The Center for Data Innovation spoke with Arno Candel, chief architect, physicist, and hacker at H2O, a data science platform company based in Mountain View, California. Candel discussed H2O’s variety of use cases and how his background in particle physics gave rise to his data science career.
This interview has been lightly edited.
Joshua New: You are a lead on H2O, a data science platform that the GitHub community ranked as the best open-source Java machine learning project. What makes H2O stand out compared to other similar projects?
Arno Candel: H2O aims to be the fastest, most accurate, and easiest-to-use distributed machine learning platform. Our team members are leading experts in computer science, distributed systems, machine learning, visualization, and data science. We also work in close collaboration with world-renowned academics in machine learning and data science.
New: What are some of your favorite use cases of H2O?
Candel: H2O is currently used by many thousands of users worldwide, so it’s hard to imagine all the use cases. Many of our customers are using H2O for fraud prevention, churn prediction, digital marketing, healthcare, process optimization or pricing engines, while others are using it for predicting financial markets or automating tasks such as digging through resumes. My favorite use cases are for healthcare and medical research, where I hope H2O can make a difference to all our lives. Another compelling use case is data science competitions: Team H2O is currently leading a Kaggle challenge on rain prediction.
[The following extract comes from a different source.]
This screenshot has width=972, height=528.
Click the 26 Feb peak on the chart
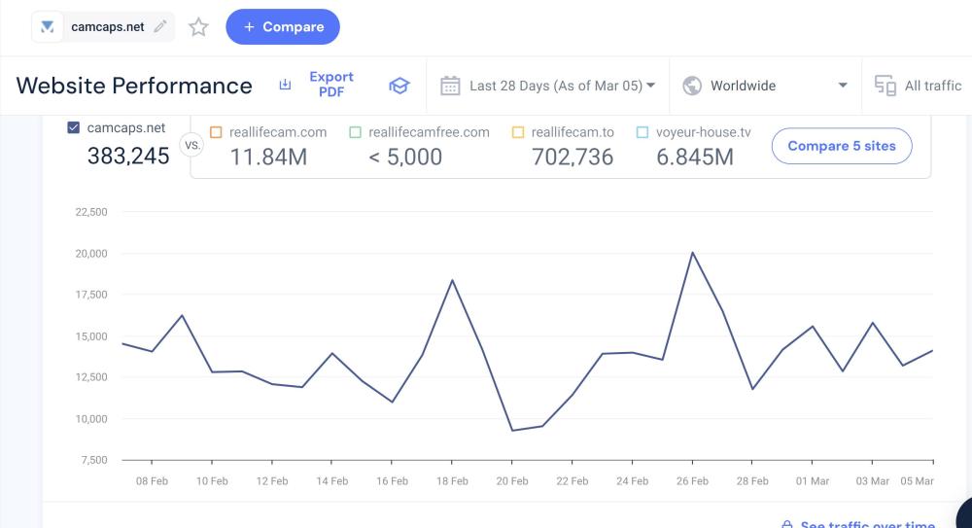tap(691, 253)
As our CEO SriSatish Ambati likes to say, “ML (machine learning) is the new SQL,” so you can expect the use cases for H2O and similar tools to grow rapidly.
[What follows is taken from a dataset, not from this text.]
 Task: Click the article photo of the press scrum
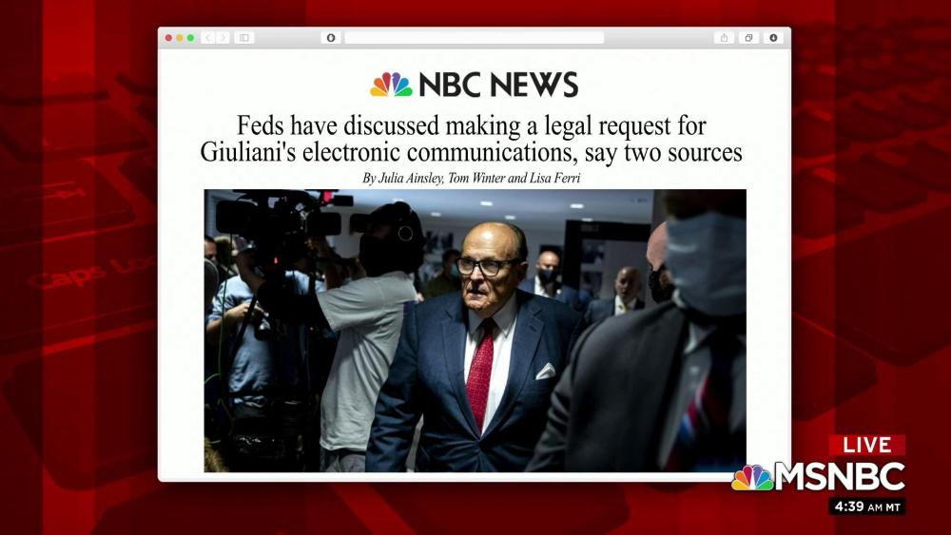475,331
New: In your previous job at the Department of Energy’s SLAC National Accelerator Laboratory, you are credited with authoring the “first curvilinear finite-element simulation code for space-charge dominated relativistic free electrons” and scaling it to thousands of computer nodes. What does this means in layman’s terms, and why it is important?
Candel: The highly successful theory of quantum mechanics has driven major advances in the understanding of particles and matter in the last century, and it is now increasingly difficult to push the frontier of experimental particle physics. New colliders and light sources cost hundreds of millions or billions of dollars and require decades of planning and design, so every piece has to be carefully designed to meet the strict requirements. High-fidelity numerical simulations are needed to meet these standards.
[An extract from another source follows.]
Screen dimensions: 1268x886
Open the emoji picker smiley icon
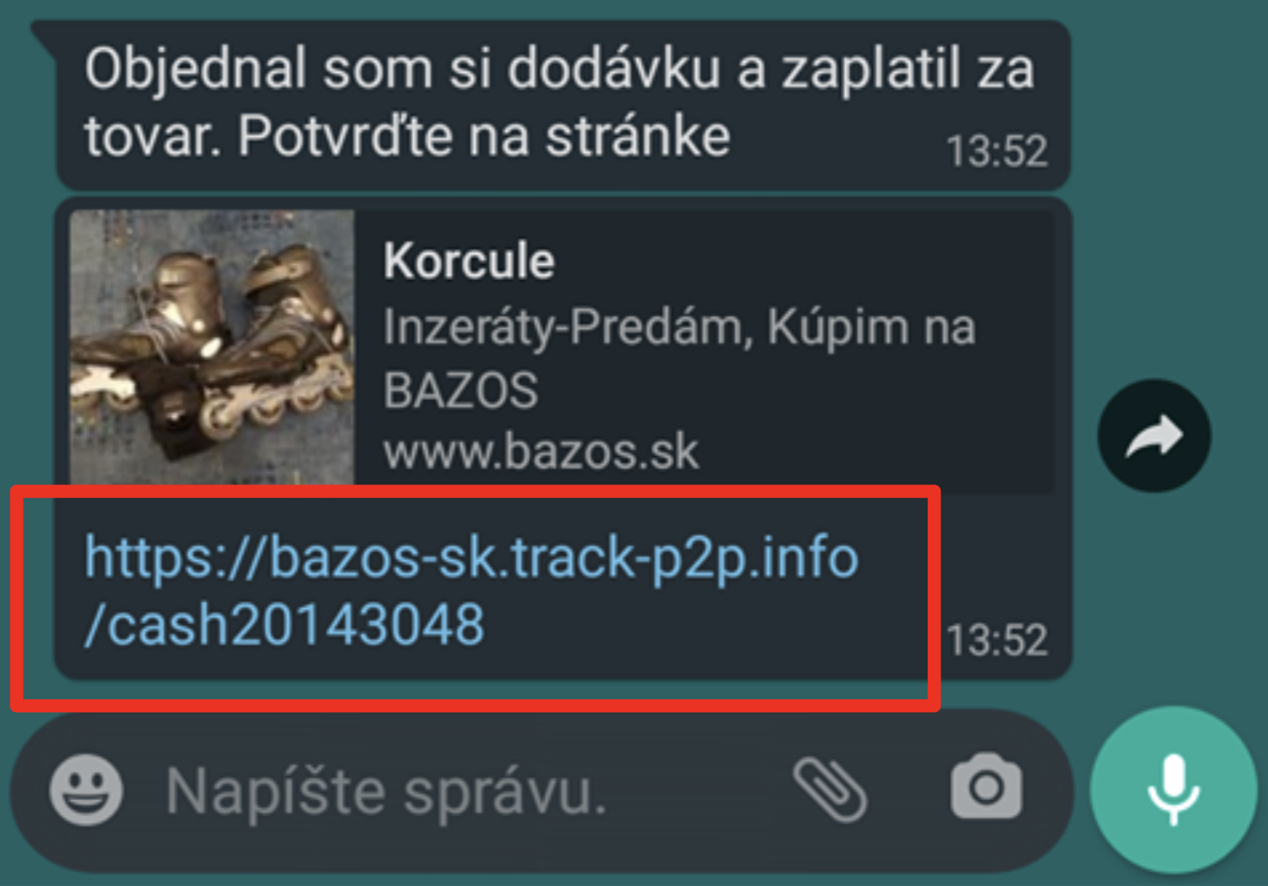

While at SLAC, I wrote a highly optimized computer program that utilized the world’s fastest supercomputers and novel mathematical techniques to accurately predict the dynamics of rapidly accelerated electrons in the strong electromagnetic fields of a particle accelerator. It’s like taking your microwave at home and driving it with 50,000 times the input power for a very short time. Very strong electromagnetic fields rip electrons out of a metal plate and accelerate them to 99 percent of the speed of light within a few inches, similar to a surfboard on a tsunami. My code is used to predict the critical initial part of this dynamic journey of the electrons that determines the performance of the entire accelerator.
New: Your current title is “chief architect, physicist, and hacker” and your resume shows an extensive background with particle physics—working at the SLAC National Accelerator Laboratory and collaborating with the European Organization for Nuclear research (CERN), holding a PhD in physics. How do these skills translate to your expertise in machine learning and data science?
Candel: Physicists are trained to translate complex mathematical problems into actionable insights, and they develop a skill for estimating the importance and scale of the most critical parts when solving a problem. Large computational efforts are often closely related to some physical problem, whether it’s drug research, weather forecasts, microchip design, or searching for oil. When these problems get translated into computer code, it’s important to pick the right numerical algorithms. The single best way to speed up computer code is by using a better algorithm to solve the same problem. For example, solving a given set of mathematical equations on a workstation with lots of memory might require a different algorithm than when solving them on 20 interconnected servers with less memory each. Often, limiting data movement is key and smart data structures and careful design of memory access patterns go a long way towards that goal.
New: What do you hope to see for the future of machine learning as supercomputing advances?
Candel: I am hopeful that machine learning and smarter applications will continue to enrich people’s lives, make them more productive, and allow them to spend their time on more interesting things. It will also increase our safety and well-being and allow us to connect with our families and friends in more meaningful and satisfying ways. Faster hardware, better algorithms, and new generations of students in machine learning will help to make this a reality.